安否確認システムを検索すると「おすすめ21選」「比較14選」といった記事が並び、どれを信じて絞り込めばよいか判断がつきません。掲載社数が多いほど比較しやすいわけではなく、候補が増えるほど決め手を見失います。本記事では、比較メディアの掲載順がどう決まるかを踏まえたうえで、自社要件から比較軸の重み付けを組み立てる手順、課金モデルの違いを揃えた初年度総額の試算、無料トライアルの訓練配信で測るべき項目までを受託開発会社の視点で整理しました。パッケージの比較を打ち切って連携・自社開発へ切り替える条件も、具体的な線引きで示します。安否確認システムの定義や機能そのものは安否確認システムの仕組みと費用相場、選定基準7項目にまとめてあります。

まとめ:安否確認システム比較の進め方と判断要点

比較の起点は製品一覧ではなく自社の要件です。従業員数・拠点数・シフト勤務の有無・家族や協力会社まで確認するかの4点を先に決めると、候補は自然と3社前後に落ちます。この4点が固まる前に比較表を作ると、機能欄の丸印を数える作業になり、決め手が出ません。

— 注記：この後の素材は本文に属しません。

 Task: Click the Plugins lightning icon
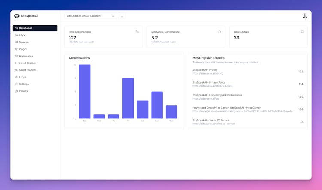pos(16,49)
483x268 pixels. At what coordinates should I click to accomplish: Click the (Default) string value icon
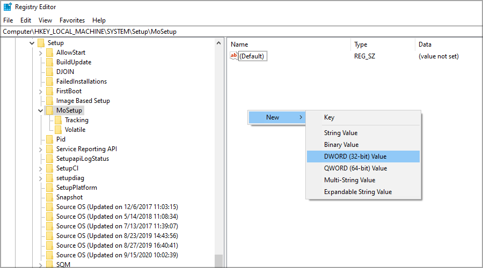click(233, 56)
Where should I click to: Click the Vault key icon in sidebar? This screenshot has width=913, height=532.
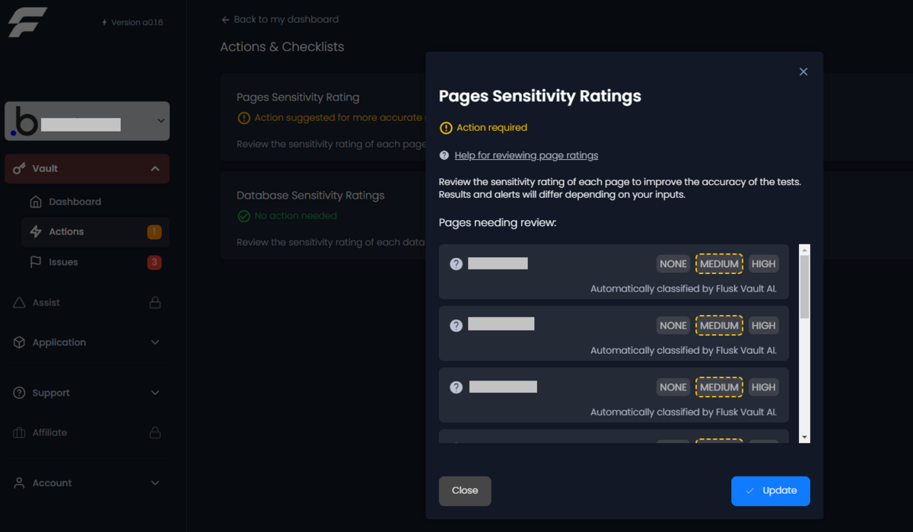pyautogui.click(x=20, y=168)
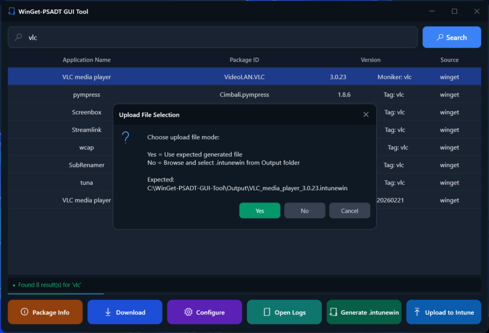
Task: Click the Download arrow icon
Action: pyautogui.click(x=108, y=312)
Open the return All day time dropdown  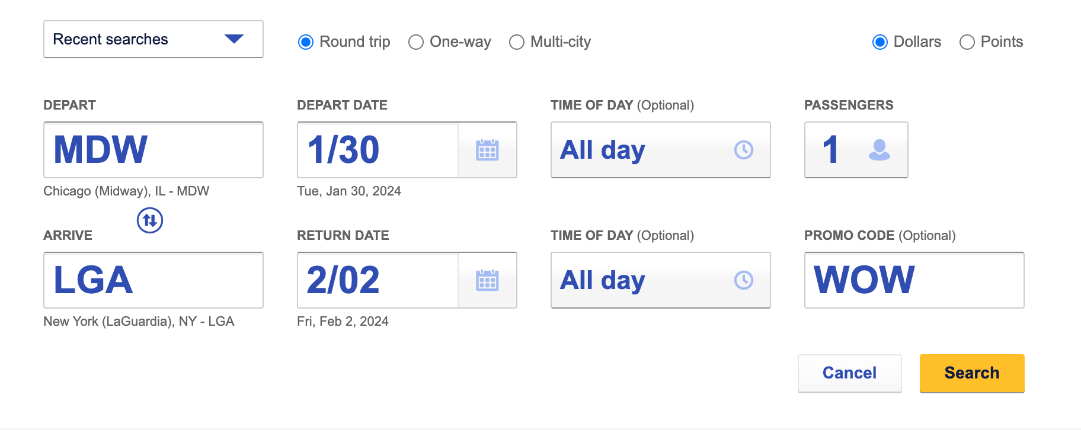[x=646, y=280]
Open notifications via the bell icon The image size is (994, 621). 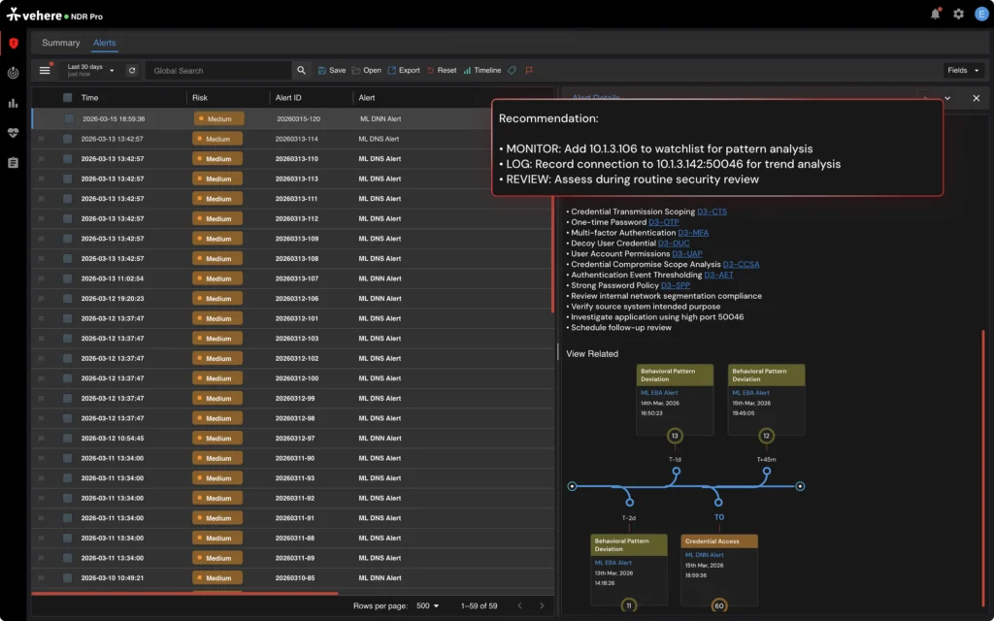click(x=933, y=15)
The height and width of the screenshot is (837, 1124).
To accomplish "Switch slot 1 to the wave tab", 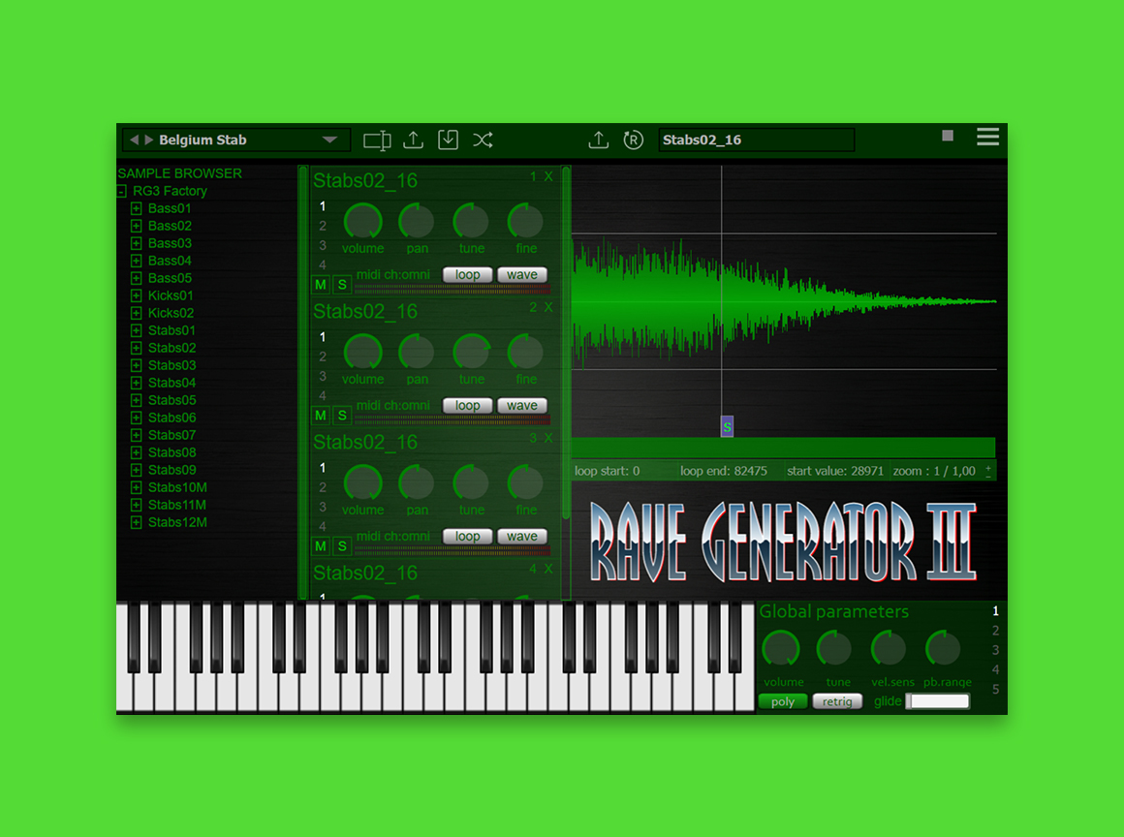I will [522, 274].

料金は表示価格ではなく初年度総額で並べてください。セコム安否確認サービスは初期費用132,000円・月額基本料金13,200円+22円/IDの定額+従量型、同スマートは初期費用0円でID単価が人数区分ごとに下がる逓減型、トヨクモ安否確認サービス2は初期費用0円のプラン別定額型と、課金の作りが揃っていません(いずれも2026年7月時点の公式料金ページ記載)。100名規模で試算すると、同じベンダーの2製品でも初年度で15万円前後の開きが出ます。

カタログで差がつかない項目は、無料トライアル中の訓練配信で測ります。配信から着信までの実測時間、未回答者への再送が管理者の操作なしで動くか、集計画面から未回答者の一覧を何クリックで出せるか。この3点は資料請求では分かりません。

最後に打ち切りの基準を持ってください。候補3社すべてで必須要件が2つ以上満たせない場合、パッケージの比較を続けても答えは出ません。人事マスタとの自動連携や協力会社を含む多階層の名簿管理が必須要件に入っているなら、その時点で連携開発を含む見積もりへ切り替える判断が要ります。

安否確認システムの比較メディアで掲載順が決まる仕組みと自社基準の置き方

比較の精度は、最初に見る情報源の性質を理解しているかで変わります。検索上位の比較記事がどう作られているかを押さえたうえで、自社の判断基準をどこに置くかを決めます。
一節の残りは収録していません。